Microsoft signs up one million Office 365 home subscribers

More than one million subscribers have signed up for Office 365 Home Premium, Microsoft says.

Office 365

Office 365

More than one million users have signed up for Microsoft's Office 365 Home Premium service, according to Microsoft, a milestone that the company touted as a success for the subscription service.

Microsoft also said that the new Office (presumably including both Office 365 and Office 2013) "is officially the best-selling Office edition yet, with more than one sold every second on average since it launched." That works out to 120 days since it launched on Jan. 29, or 10,368,000 seconds, presumably meaning that Microsoft has sold more than 10 million Office licenses.

However, the company didn't say how many users had signed up for the corresponding Office 365 versions for business or education.

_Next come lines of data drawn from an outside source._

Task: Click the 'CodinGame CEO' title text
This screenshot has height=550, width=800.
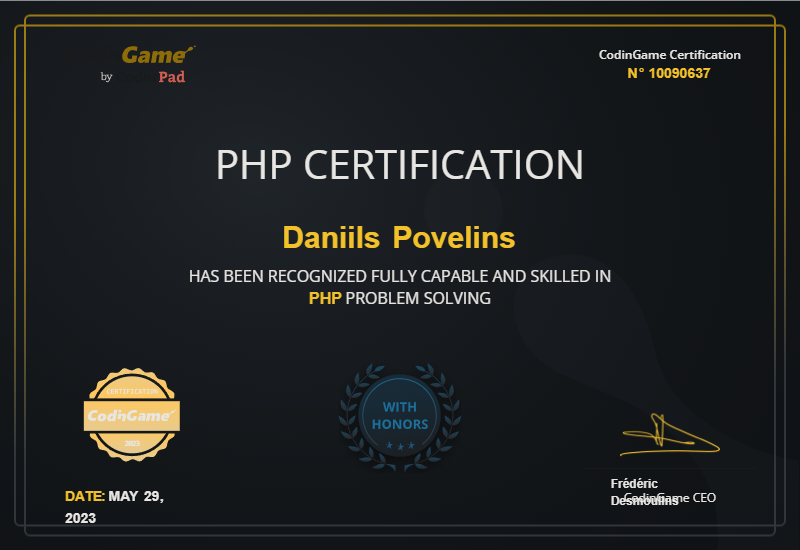Action: (670, 498)
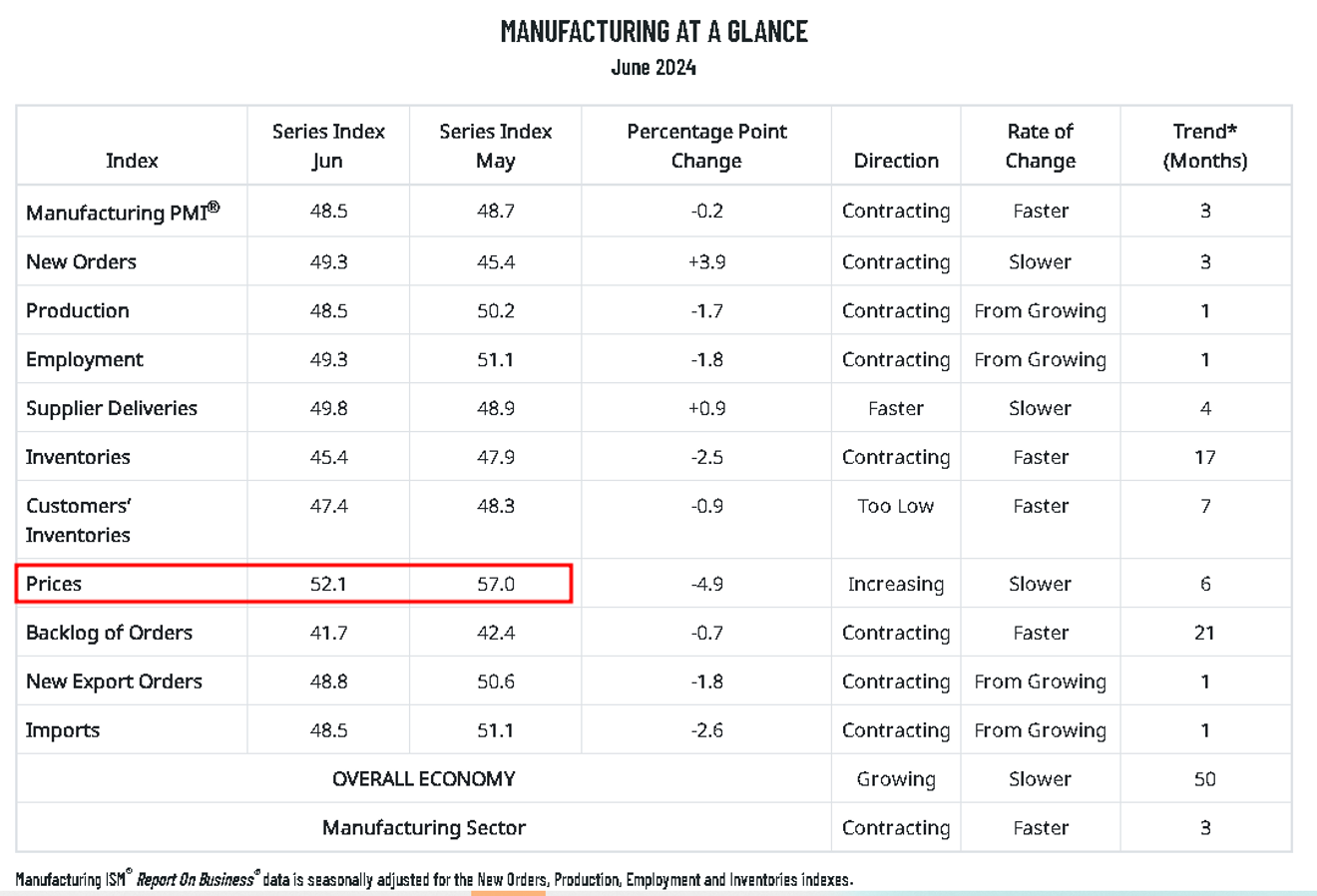Viewport: 1317px width, 896px height.
Task: Click the Imports row label
Action: point(63,730)
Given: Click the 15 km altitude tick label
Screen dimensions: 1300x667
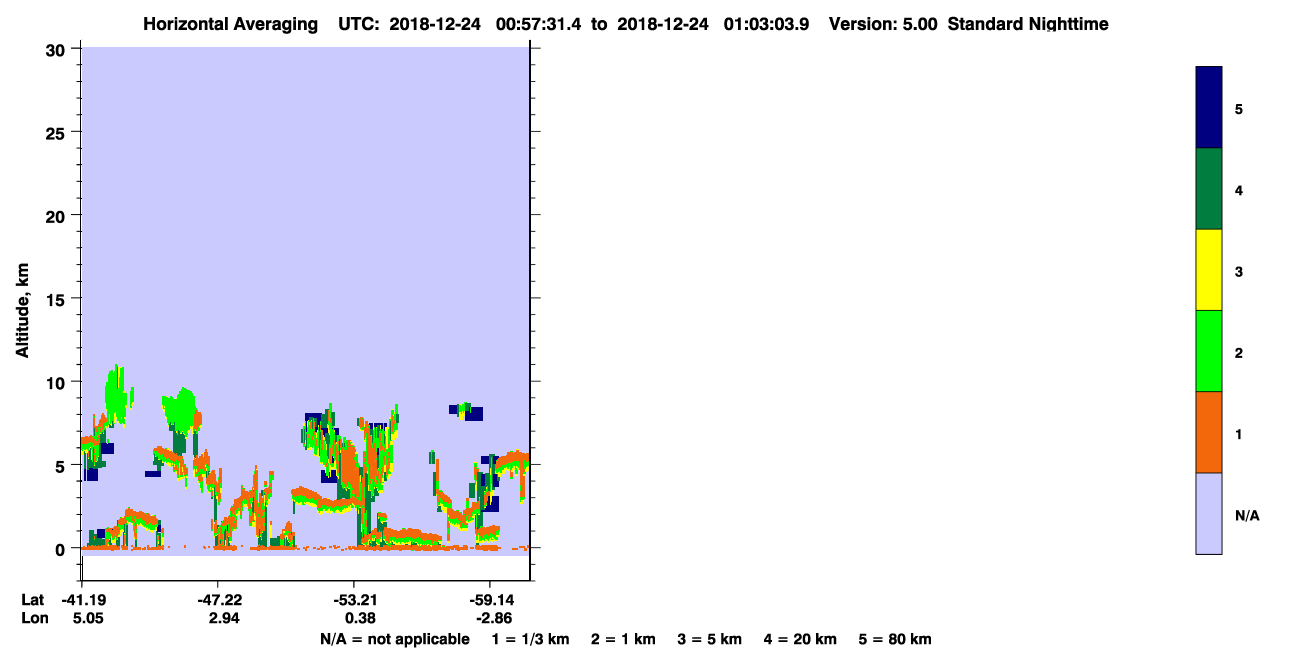Looking at the screenshot, I should point(59,299).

In March, the company said that more than 1 million workers are now using Office 365 in federal, state, and local government agencies.

Microsoft has been pushing Office 365 as an alternative to the packaged Office suites that the company has traditionally sold. Consumers pay $100 per year for five licenses for Word, Excel, PowerPoint, OneNote, Excel, Access, and Publisher, plus 20GB of SkyDrive cloud storage and 60 minutes of free Skype calls.

Analysts have said that the subscriptions offer Microsoft a stable, repeatable source of revenue; consumers will always have access to the latest tweaks and updates. Office 2013, however, will only be supported and updated for a fixed period of time.

(Should you choose Office 365 or Office 2013? We'll help you figure it out.)

Microsoft said that it had reached the million-user milestone faster than services like Hulu Plus, and Spotify, with only Instagram reaching the plateau faster.

Enterprises are turning to Office 365 as an alternative to the traditional packaged Office suites, Microsoft says. Specifically, Microsoft said that Office 365 "net seat additions" grew five times compared with the same quarter last year, and that 25 percent of the company's enterprise customers now have Office 365, which is now on a $1 billion annual revenue run rate.

Analysts, however, question whether 25 percent of Microsoft's business customers truly run Office 365.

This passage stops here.